• [TASK OBJECTIVE]: Swap "GUI agent" for "screen assistant" in the lines from the start of the text through the line containing "This screenshot has", and return only those lines with nothing else changed.

• [INPUT RECORDS]:
»»

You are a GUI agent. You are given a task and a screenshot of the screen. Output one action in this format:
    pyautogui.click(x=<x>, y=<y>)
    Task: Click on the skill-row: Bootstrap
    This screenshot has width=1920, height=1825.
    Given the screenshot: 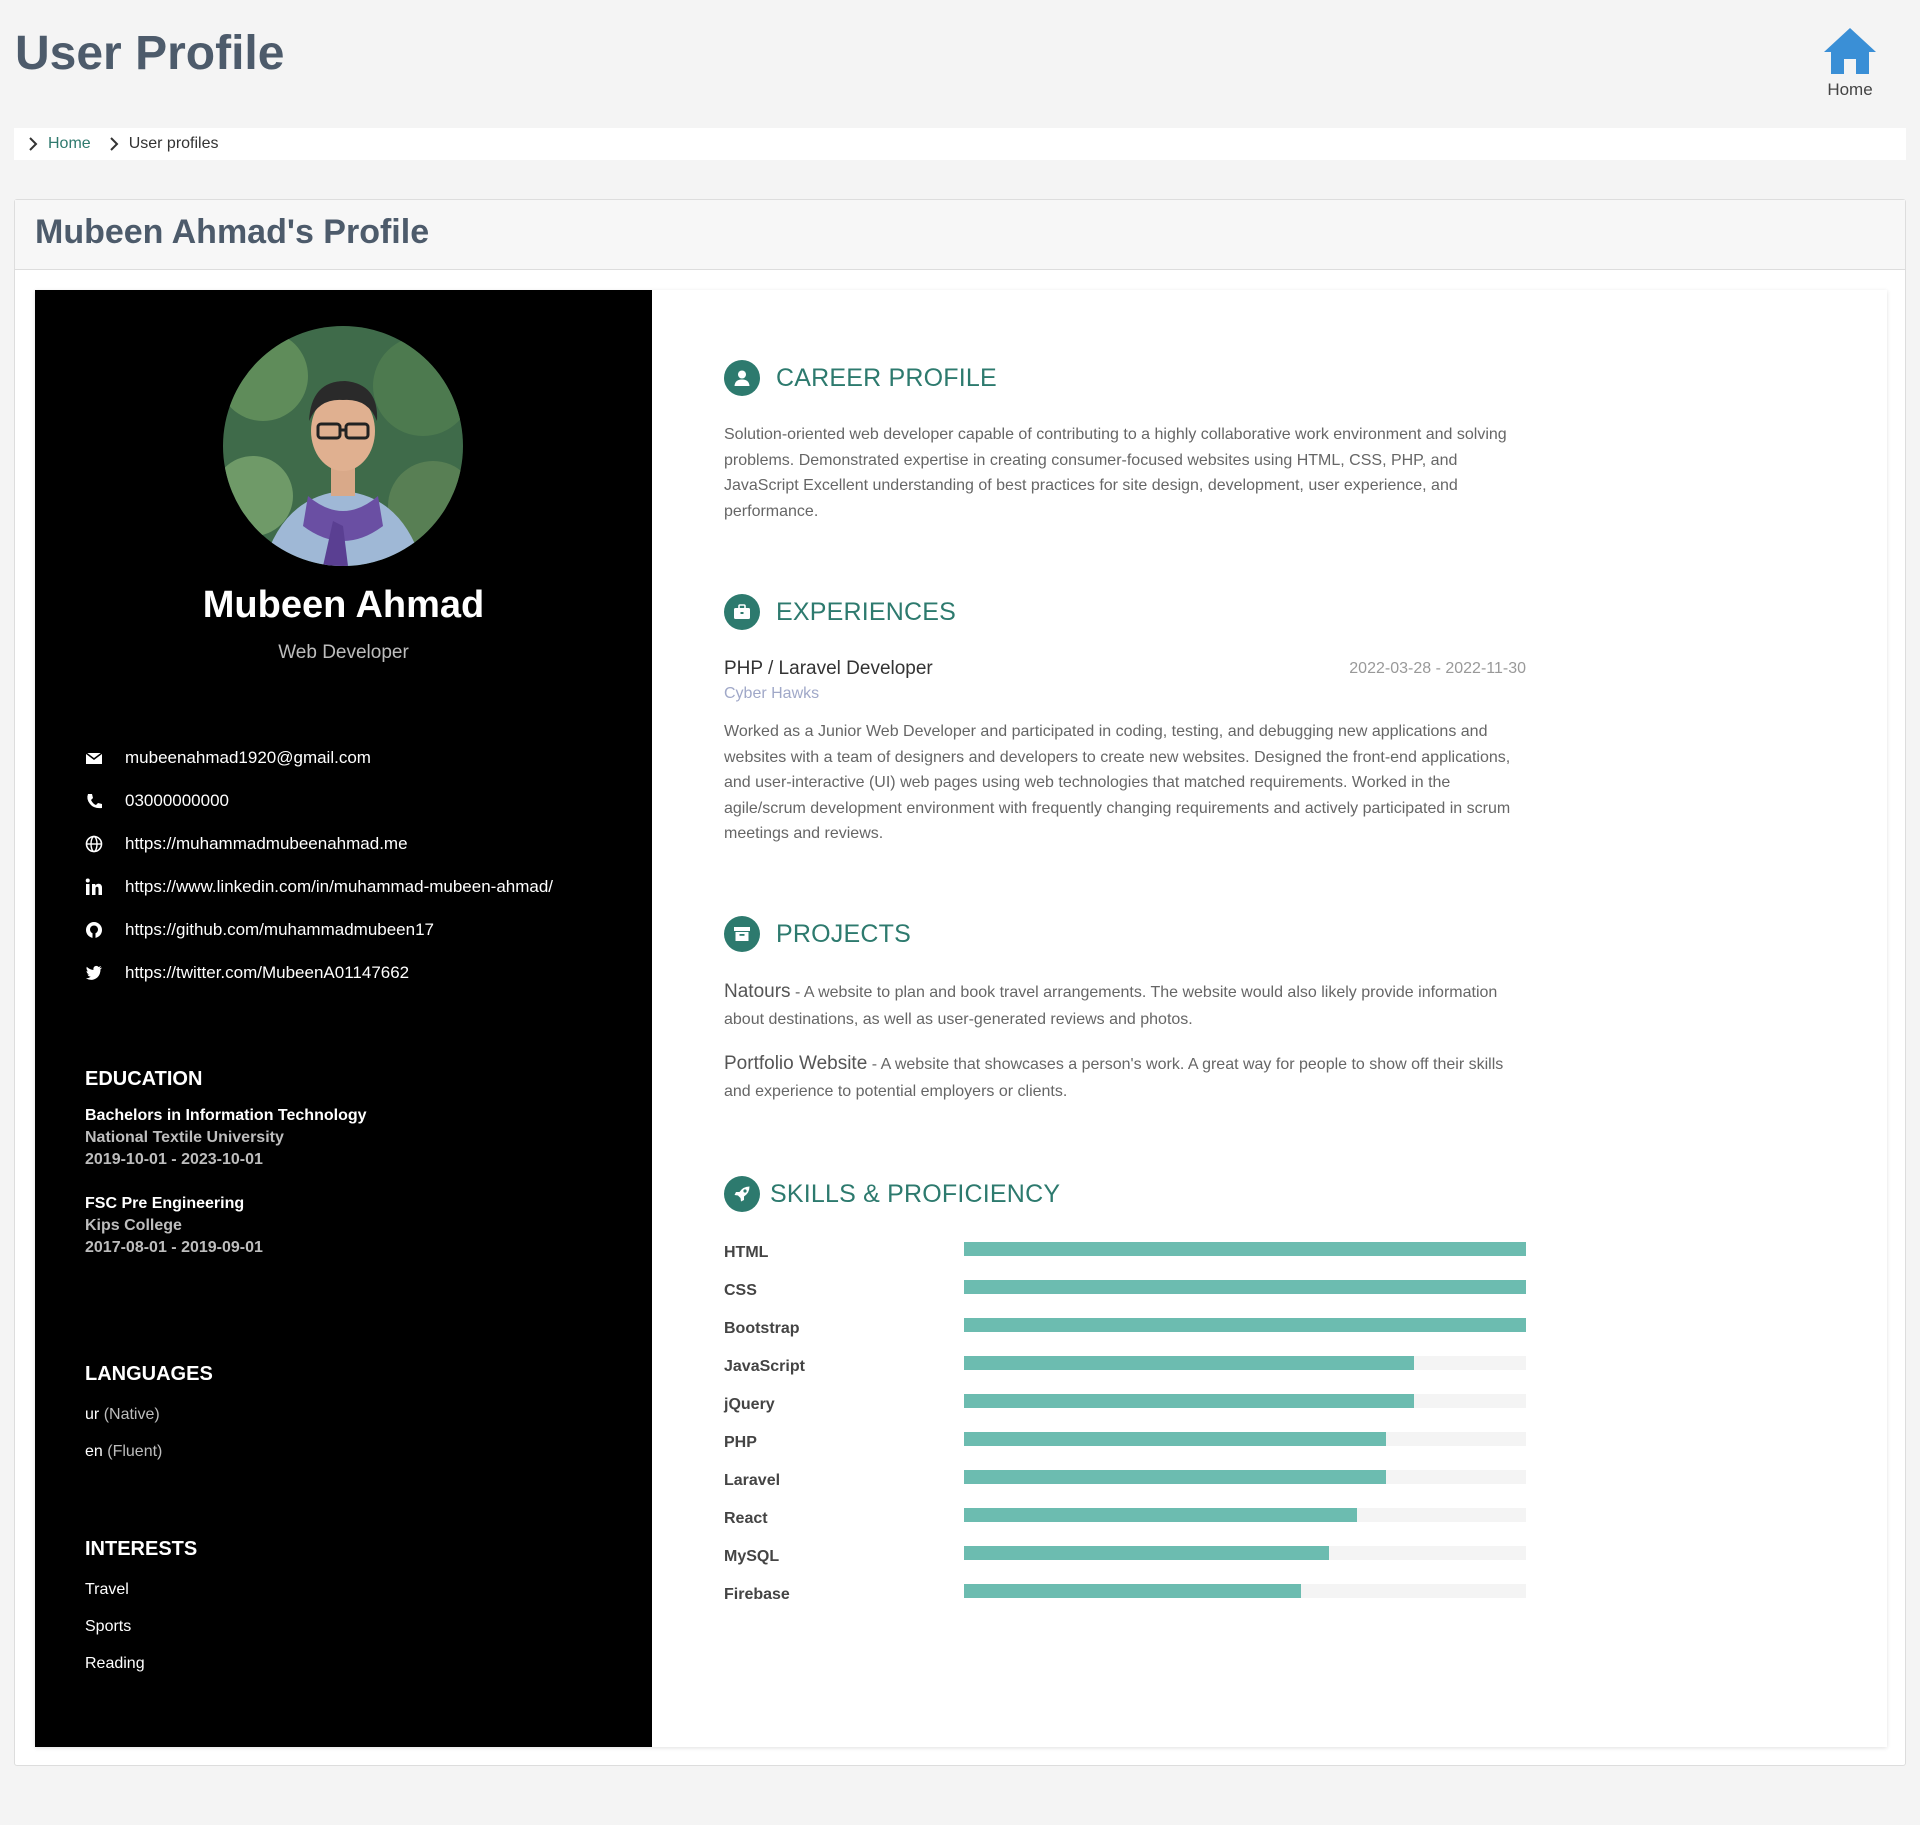 What is the action you would take?
    pyautogui.click(x=1125, y=1335)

««

• [YOUR RESPONSE]:
You are a screen assistant. You are given a task and a screenshot of the screen. Output one action in this format:
    pyautogui.click(x=<x>, y=<y>)
    Task: Click on the skill-row: Bootstrap
    This screenshot has width=1920, height=1825.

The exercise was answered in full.